We cut between John’s unexceptional activities to those of the two girls, who do almost nothing other than sit around, drink, look at themselves in the mirror and talk – in the case of the loud-mouthed Violet, the talk is of such little value that if a mute button were available, you’d push it quite early on. Spending a brief amount of time with these two would be torturous enough, but director Mark Mann allows his camera to capture seemingly every inert, slurred conversation in an apparent effort to squeeze every last ounce of contempt from the audience.
Eventually, John – during one of his meanders through the streets of NY – steals a digital camera someone has left on the ground. With this, he begins recording everything, from squirrels in the park to the late-night chatter of the two girls who begin spilling their most intimate stories for the dull voyeur. In case that perked you up, these tales, which run the gamut from salacious to “sincere”, are as unbearably trite as everything else.

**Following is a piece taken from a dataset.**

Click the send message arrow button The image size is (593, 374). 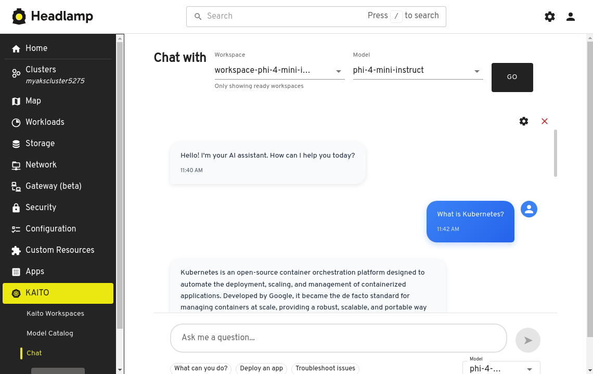point(528,340)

Once we got to the two-minute scene where Keanu pours coffee in a convenience store, pays for it, steals a pack of gum and leaves, it was finally time to admit that GENERATION UM… was never going to go anywhere. The time-wasting of this picture reaches laughable levels. Well, not exactly – I was most certainly not laughing, not ever, but I did eventually begin to experience a soul-smashing anguish so deeply that it could only be considered funny. I had seen this type of movie hundreds of times in film school back when I was a young fellow, where so many students thought documenting a person’s mundane chores and petty issues amounted to telling an “authentic” drama of an everyday life. But that does not cut it, folks. You can be “real” and tell me a compelling story at the same time. I refuse to watch coffee percolate just for the sake of it. I refuse.
It’s hard to tell if Reeves is fully committing to his role or is sleepwalking through it; either way, I must assume he’s giving Mann the exact performance he desires. That said, this is probably as "natural" as it gets for Reeves on screen. Clemens and Novakovic aren’t dreadful by any means, but the material does them no favors, and their performances are as redundant as the script.
Perhaps this review seems insensitive. Believe me, I’m not heartless, especially not when it comes to the art of making cinema. I always try to give a film at least a modicum of credit, because creating one is not easy. (I even paid the abominable A HAUNTED HOUSE a backhanded compliment to that effect in my review.) But there’s only so much one man can take – GENERATION UM… sunk me to levels of bored hopelessness that I’ve honestly never encountered inside of a theater before. You’ve been warned.